人癌症中病毒的分布
2020-02-11   阅读:384   来源:自然

德国癌症研究中心Peter Lichter研究团队近日取得一项新成果。他们的最新研究探索了人类癌症中病毒的分布。2020年2月5日,国际学术期刊《自然—遗传学》在线发表了这一成果。

作为泛癌全基因组分析(PCAWG)联和会的一部分,该数据库收集了38个肿瘤类型的2,658例癌症样本的全基因组和一部分转录全基因组测序数据,研究人员利用共识的方法整合了三个独立数据库用以系统地研究潜在的病毒病原体。在382个基因组和68个转录组数据集中都检测到了病毒存在。研究发现,已知的与肿瘤相关的病毒(如爱泼斯坦-巴尔病毒(EBV),乙型肝炎病毒(HBV)和人乳头瘤病毒(HPV;例如HPV16或HPV18))的检出率都很高。这项研究揭示了头颈癌中HPV和驱动基因突变的显着排它性以及HPV与APOBEC突变特征的相关性,这表明抗病毒防御能力下降是宫颈癌、膀胱癌和头颈癌的诱因。对于HBV、HPV16、HPV18和腺相关病毒2(AAV2),病毒整合与基因组拷贝数的局部变化有关。在TERT启动子处的整合与端粒酶的高表达有关,从而明显激活了该肿瘤的发育过程。内源性逆转录病毒(ERV1)的高表达与肾癌患者较差的生存期有关。

附:英文原文

Title: The landscape of viral associations in human cancers

Author: Marc Zapatka, Ivan Borozan, Daniel S. Brewer, Murat Iskar, Adam Grundhoff, Malik Alawi, Nikita Desai, Holger Sltmann, Holger Moch, Colin S. Cooper, Roland Eils, Vincent Ferretti, Peter Lichter

Issue&Volume: 2020-02-05

Abstract: Here, as part of the Pan-Cancer Analysis of Whole Genomes (PCAWG) Consortium, for which whole-genome and—for a subset—whole-transcriptome sequencing data from 2,658 cancers across 38 tumor types was aggregated, we systematically investigated potential viral pathogens using a consensus approach that integrated three independent pipelines.
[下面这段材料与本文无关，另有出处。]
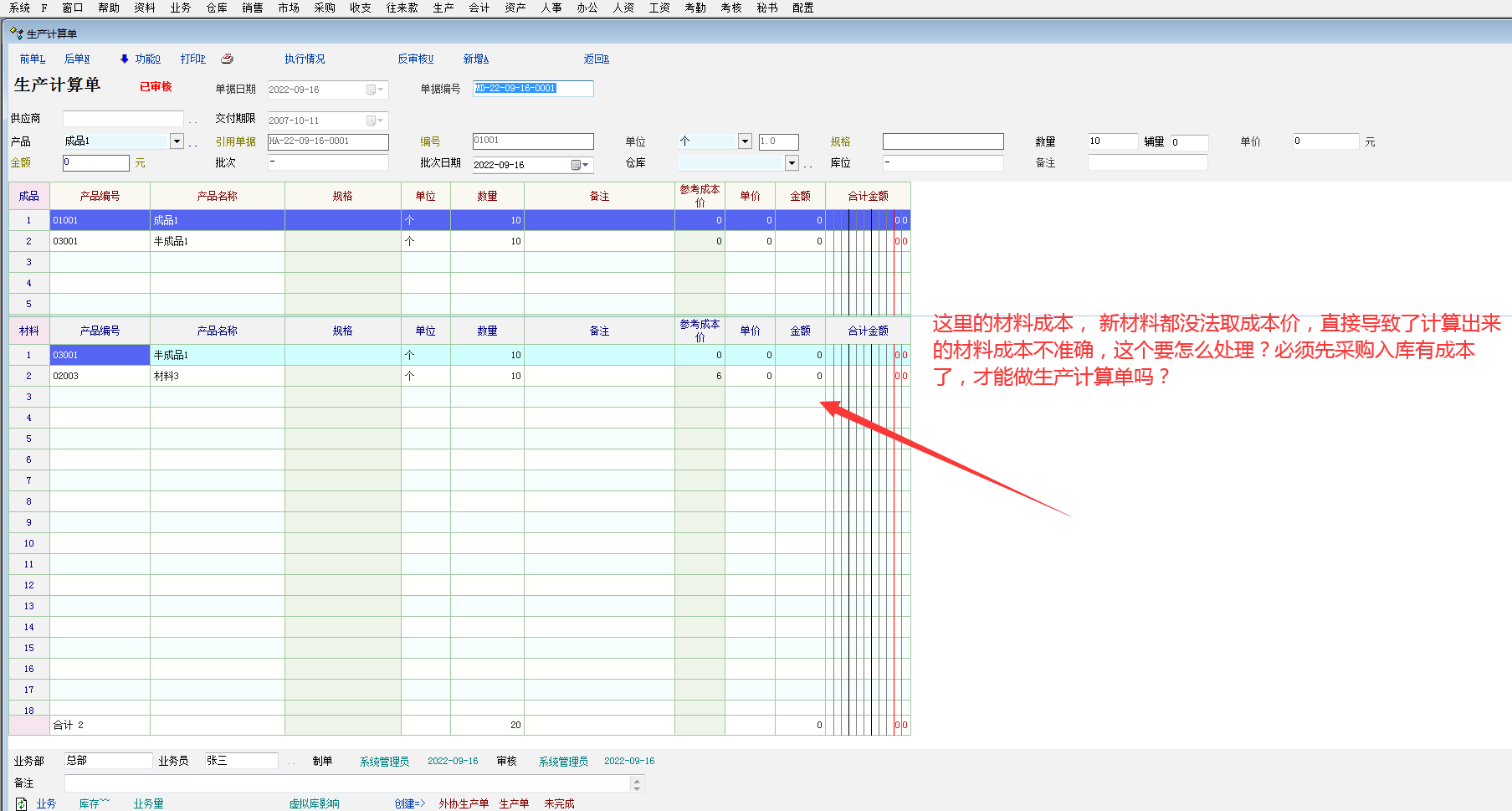
Task: Click the 外协生产单 link at bottom
Action: point(464,803)
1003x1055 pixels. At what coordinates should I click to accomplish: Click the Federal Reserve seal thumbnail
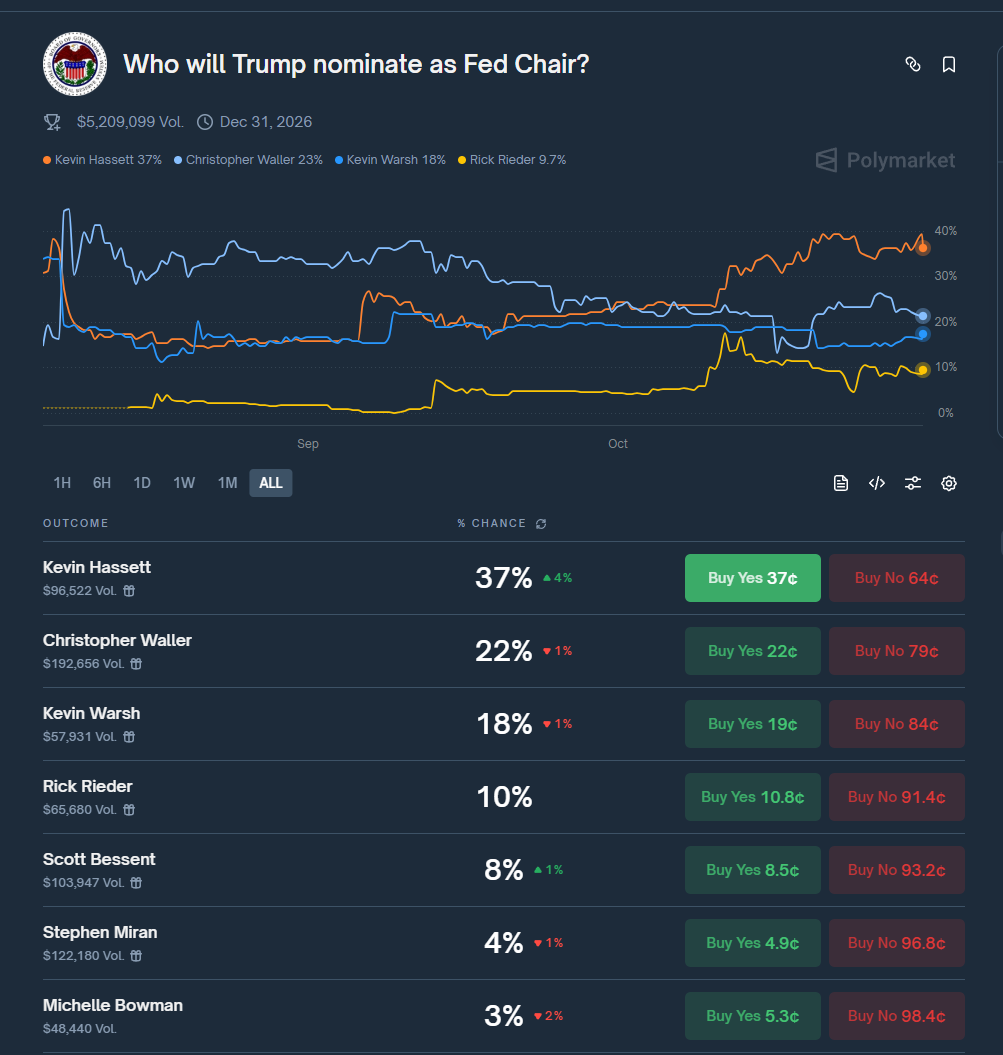click(x=74, y=65)
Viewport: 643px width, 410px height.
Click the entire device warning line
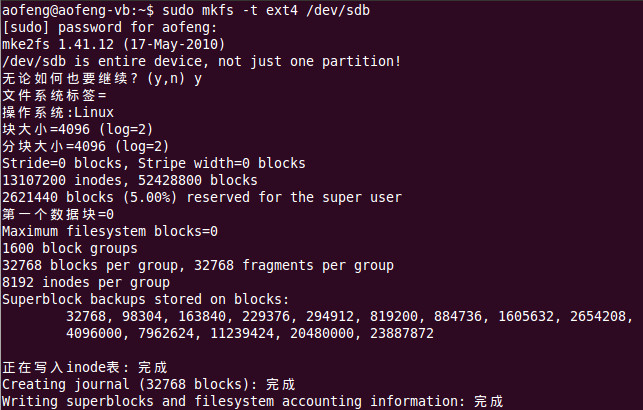200,61
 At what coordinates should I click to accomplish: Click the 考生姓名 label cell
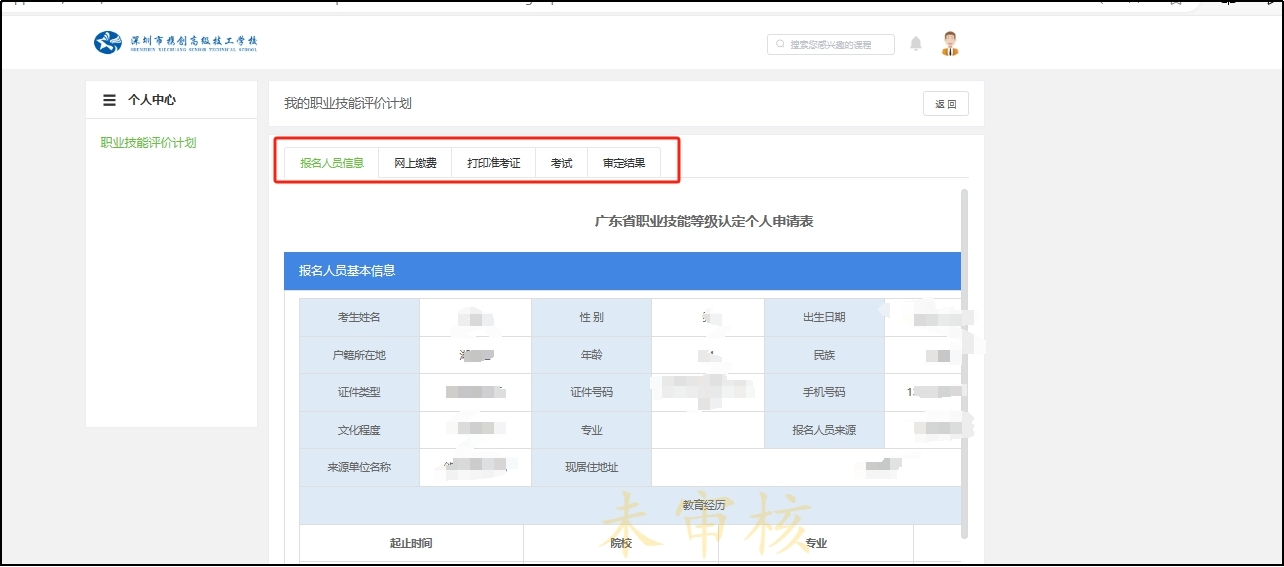(x=359, y=317)
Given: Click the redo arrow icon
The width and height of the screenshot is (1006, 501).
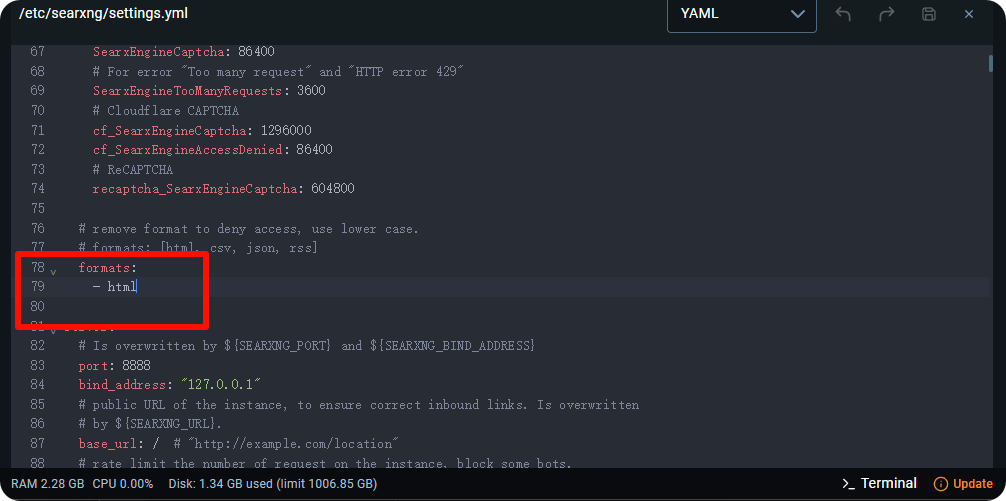Looking at the screenshot, I should point(886,14).
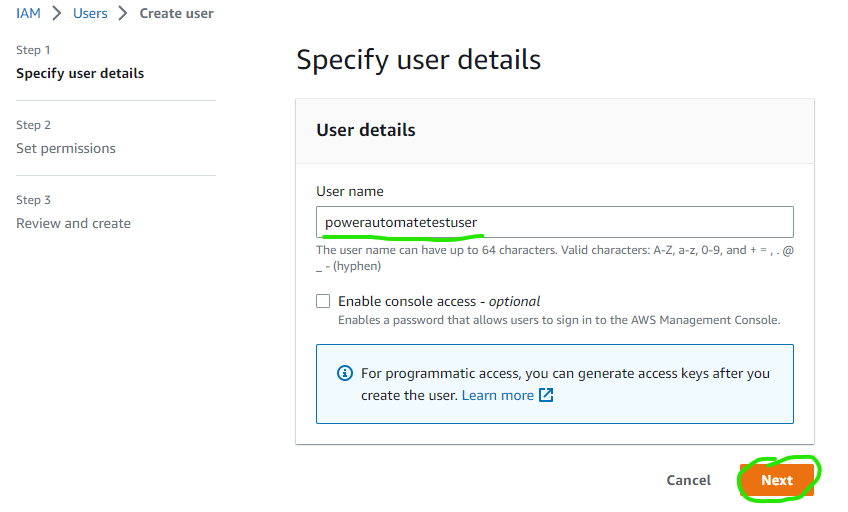
Task: Click the 'User name' field label
Action: pyautogui.click(x=350, y=191)
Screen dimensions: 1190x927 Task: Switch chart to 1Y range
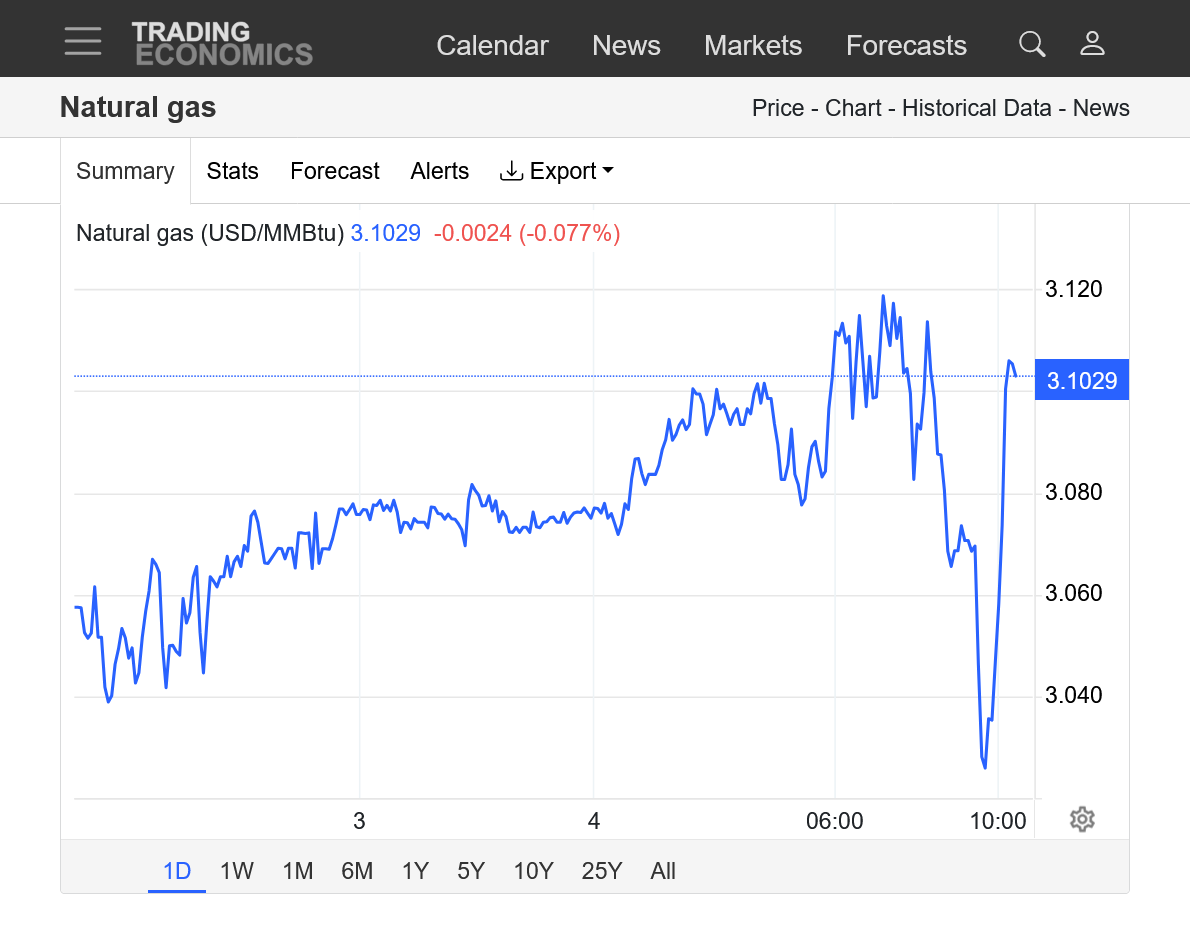(415, 871)
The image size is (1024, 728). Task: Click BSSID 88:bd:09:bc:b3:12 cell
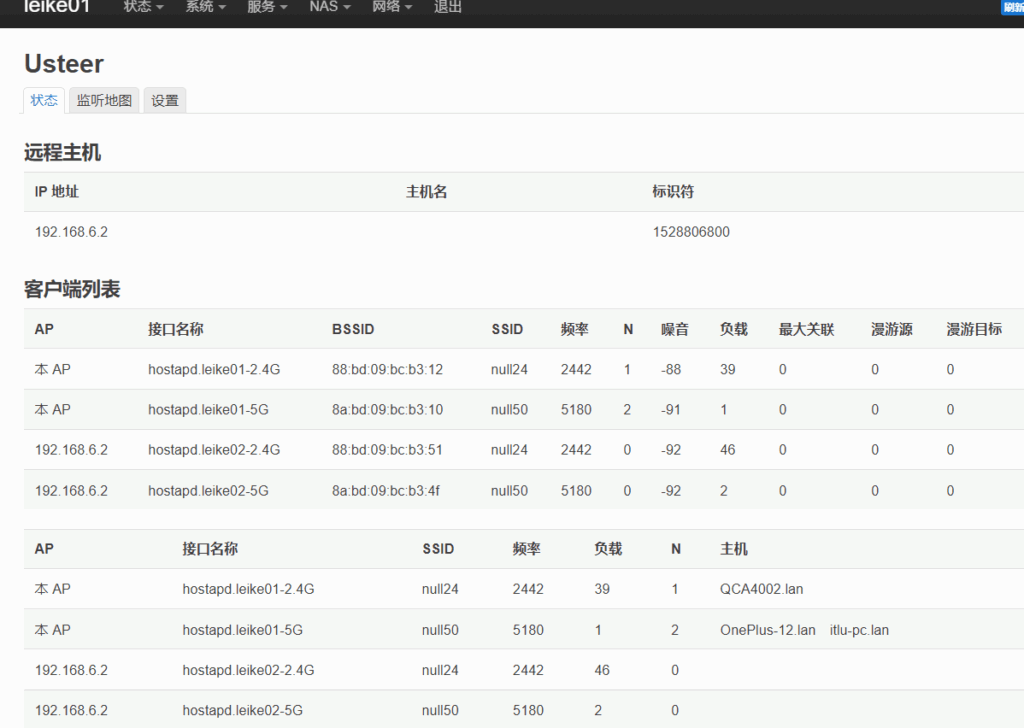[x=387, y=369]
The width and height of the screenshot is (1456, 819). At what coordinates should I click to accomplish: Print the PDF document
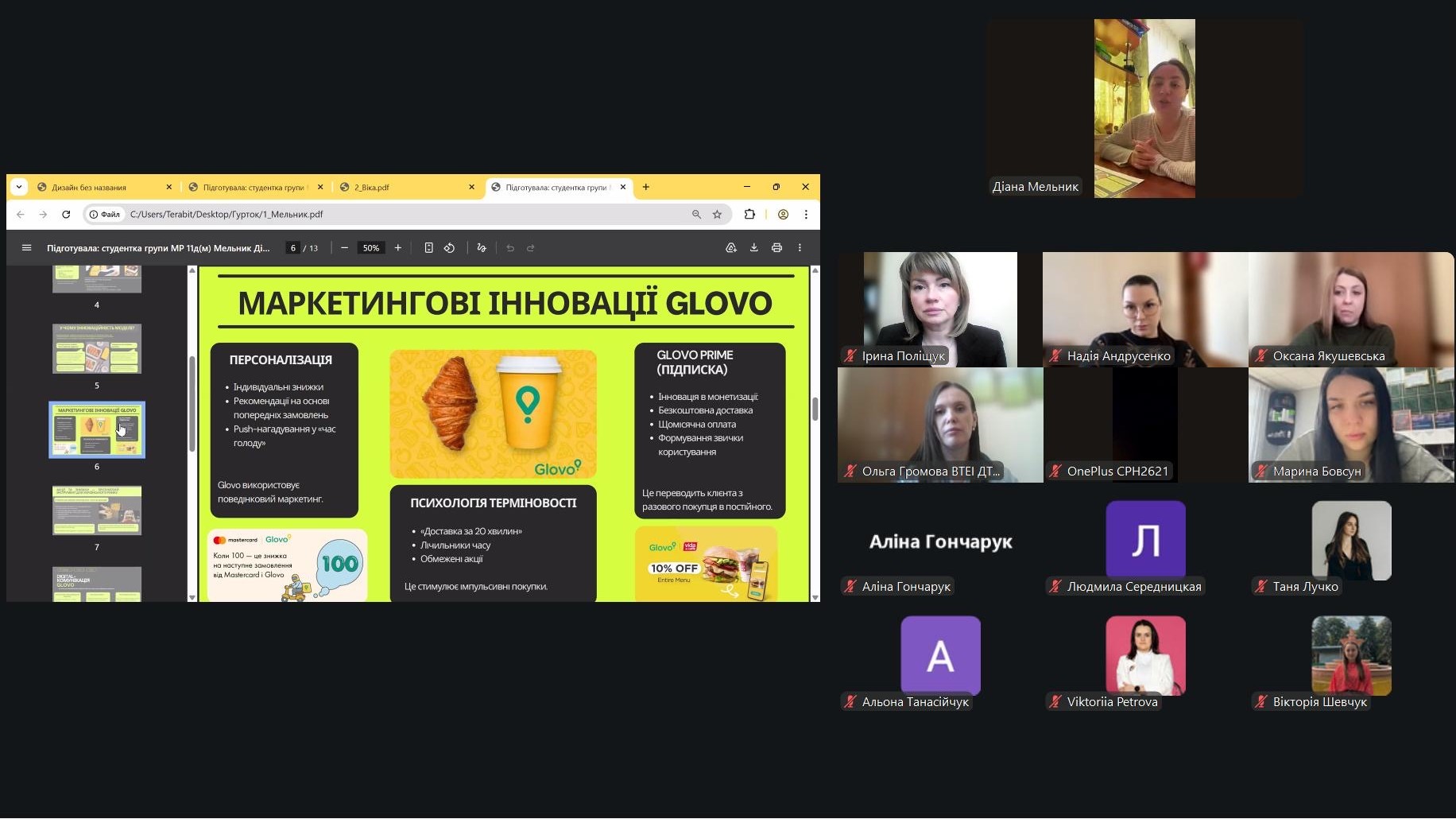776,248
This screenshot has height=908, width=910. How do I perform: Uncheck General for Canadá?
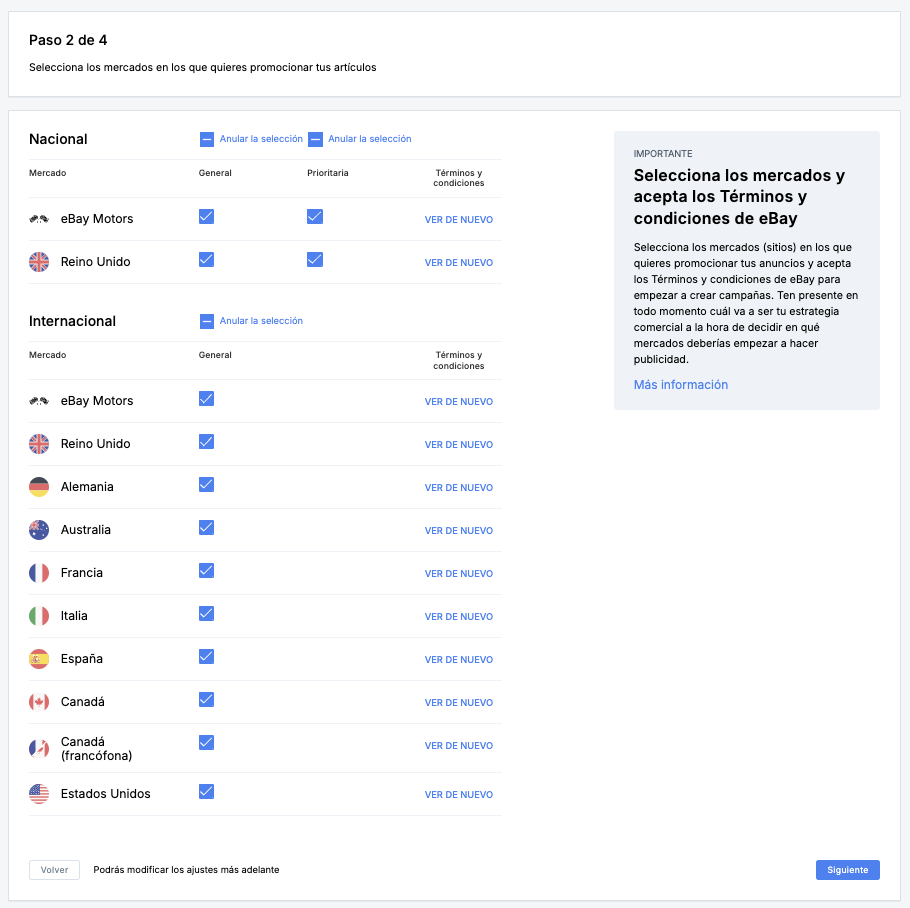pos(207,699)
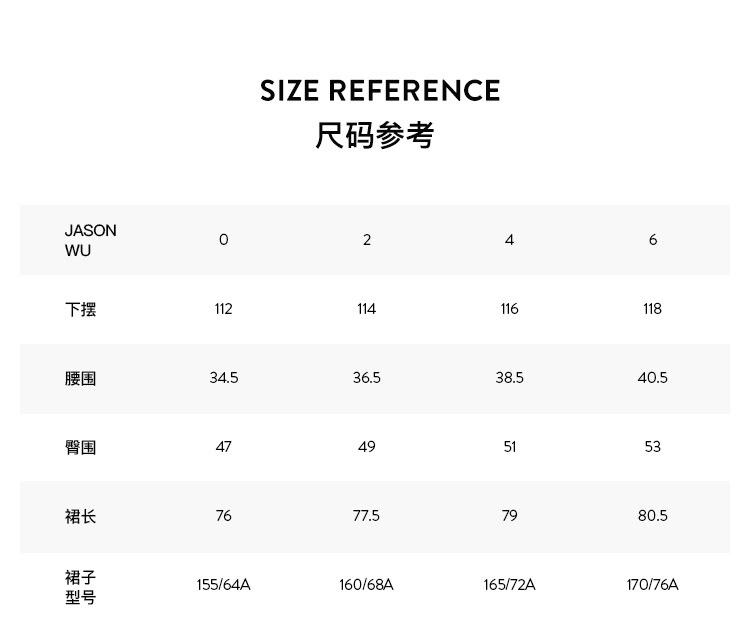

Viruses were detected in 382 genome and 68 transcriptome datasets. We found a high prevalence of known tumor-associated viruses such as Epstein–Barr virus (EBV), hepatitis B virus (HBV) and human papilloma virus (HPV; for example, HPV16 or HPV18). The study revealed significant exclusivity of HPV and driver mutations in head-and-neck cancer and the association of HPV with APOBEC mutational signatures, which suggests that impaired antiviral defense is a driving force in cervical, bladder and head-and-neck carcinoma. For HBV, HPV16, HPV18 and adeno-associated virus-2 (AAV2), viral integration was associated with local variations in genomic copy numbers. Integrations at the TERT promoter were associated with high telomerase expression evidently activating this tumor-driving process. High levels of endogenous retrovirus (ERV1) expression were linked to a worse survival outcome in patients with kidney cancer.